Lance REST Namespace Spec¶
In an enterprise environment, typically there is a requirement to store tables in a metadata service for more advanced governance features around access control, auditing, lineage tracking, etc. Lance REST Namespace is an OpenAPI protocol that enables reading, writing and managing Lance tables by connecting those metadata services or building a custom metadata server in a standardized way.
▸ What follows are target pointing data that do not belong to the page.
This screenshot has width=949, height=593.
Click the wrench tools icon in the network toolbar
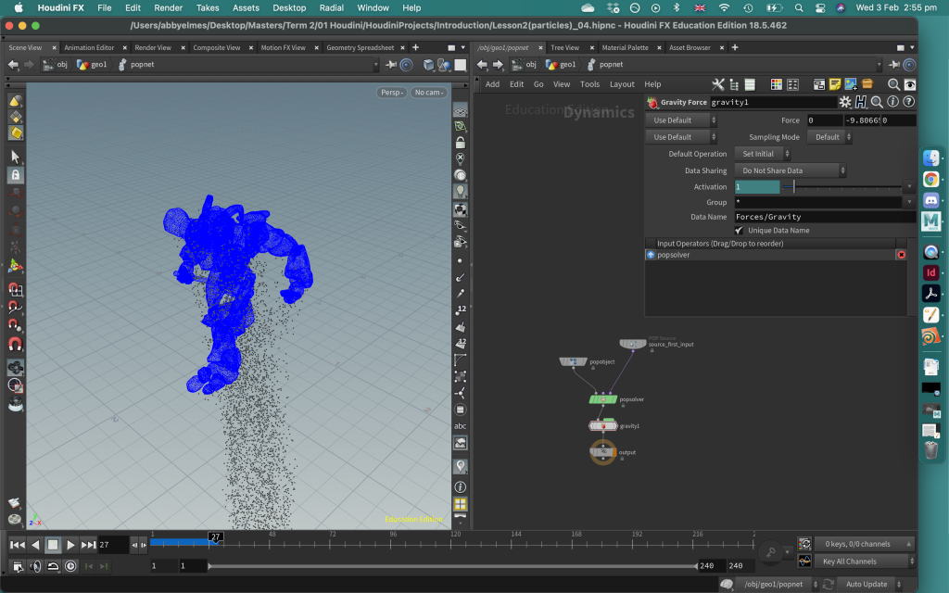pos(717,84)
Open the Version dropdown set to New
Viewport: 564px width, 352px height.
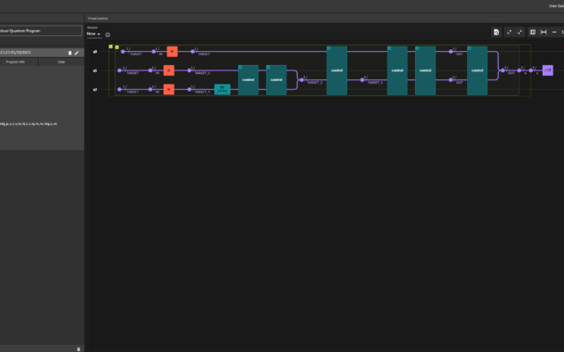coord(93,34)
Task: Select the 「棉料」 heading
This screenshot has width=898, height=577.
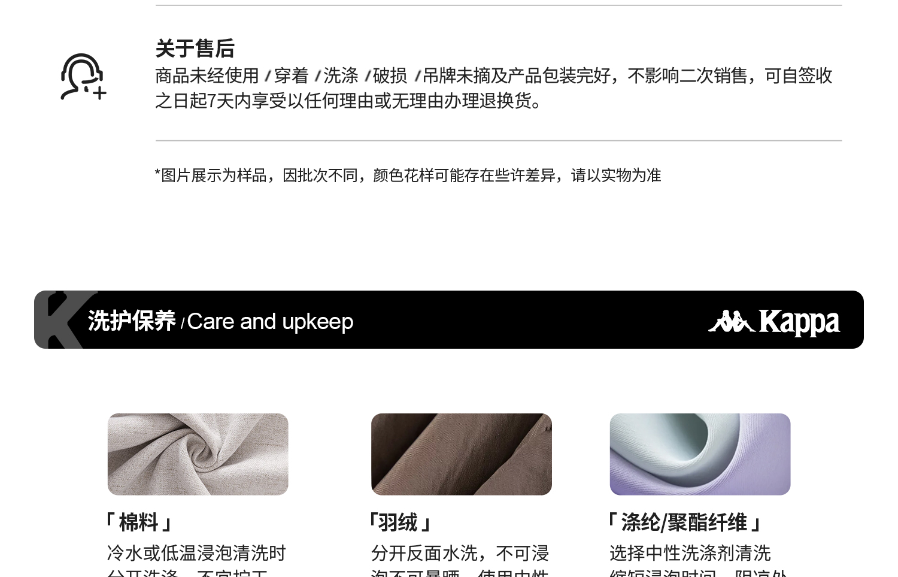Action: point(138,522)
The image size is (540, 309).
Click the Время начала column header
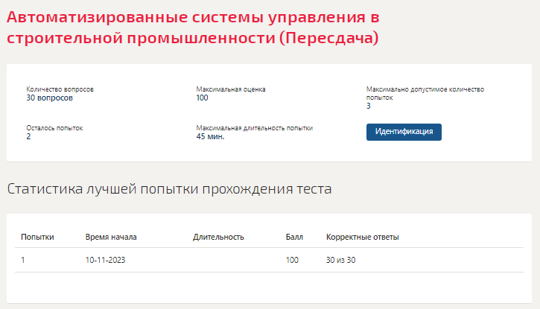coord(111,237)
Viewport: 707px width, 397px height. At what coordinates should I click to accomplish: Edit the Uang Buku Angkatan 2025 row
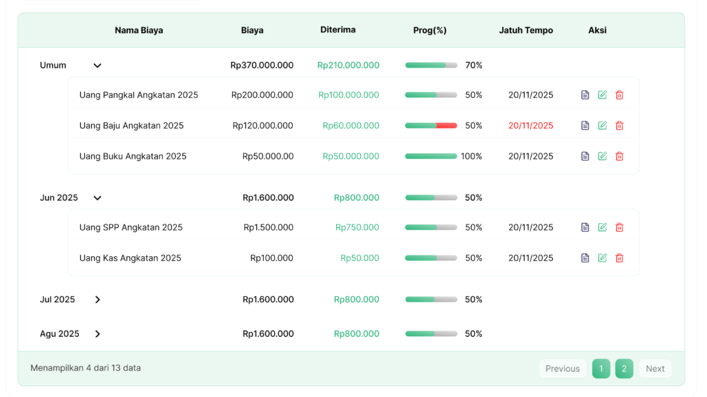(x=602, y=156)
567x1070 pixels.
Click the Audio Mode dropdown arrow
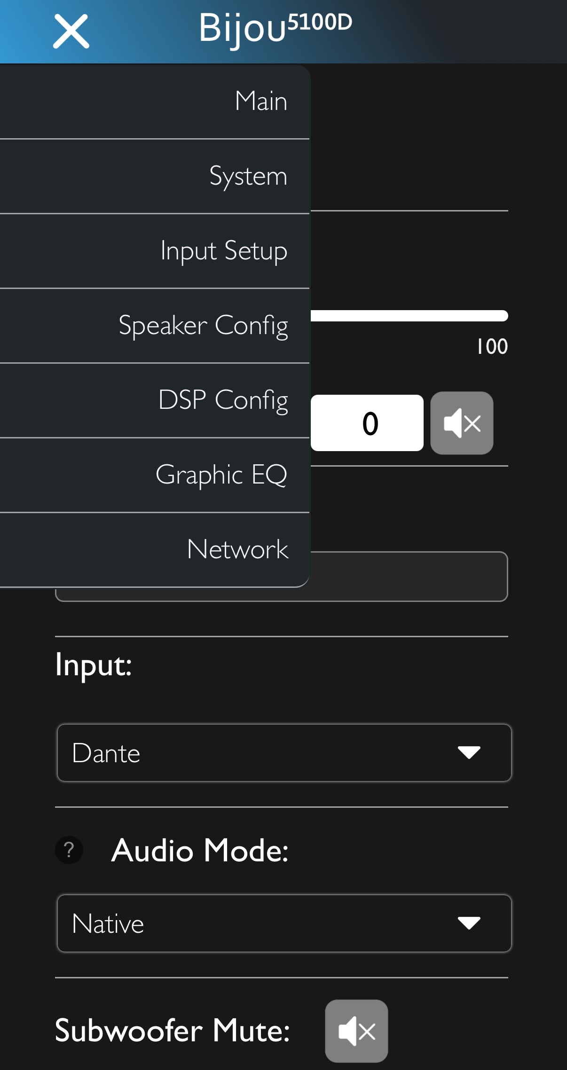click(x=469, y=923)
The REST server definition can be found in the OpenAPI specification.
Duality with Client-Side Access Spec¶
The Lance Namespace client-side access spec defines request and response models using OpenAPI. The REST namespace spec leverages this fact — the REST API is largely identical to the client-side access spec, with the request and response schemas directly used as HTTP request and response bodies.
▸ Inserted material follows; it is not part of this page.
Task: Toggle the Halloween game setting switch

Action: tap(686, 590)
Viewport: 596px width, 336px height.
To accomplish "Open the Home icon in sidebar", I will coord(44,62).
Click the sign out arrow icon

This duality minimizes data conversion between client and server: a client can serialize its request model directly to JSON for the HTTP body, and deserialize the HTTP response body directly into the response model.
There are a few exceptions where the REST spec diverges from the client-side access spec:
- Arrow IPC data operations: For operations like
InsertIntoTable,CreateTable,MergeInsertIntoTable, the HTTP request body is used for transmitting Arrow IPC binary data. In these cases, the operation request fields are transmitted through query parameters instead. - Pagination parameters: For list operations like
ListNamespaces,ListTables,ListTableTags, pagination tokens and limits may be passed as query parameters for easier URL construction and caching.
These non-standard operations are documented in the Non-Standard Operations section below.
Configuration¶
The Lance REST namespace accepts the following configuration properties:
| Property | Required | Description | Default | Example |
|---|---|---|---|---|
uri |
Yes | The URI endpoint for the REST API | https://api.example.com/lance |
|
delimiter |
No | The delimiter used to parse object string identifiers in REST routes | $ |
::, __delim__ |
headers.* |
No | Additional headers to send with every request | headers.Authorization=Bearer... |
Headers¶
Properties with the headers. prefix are passed as HTTP headers with every request to the REST server
after removing the prefix. For example, headers.Authorization becomes the Authorization header.
Common header configurations include:
- headers.Authorization: Authentication tokens (Bearer, Basic, etc.)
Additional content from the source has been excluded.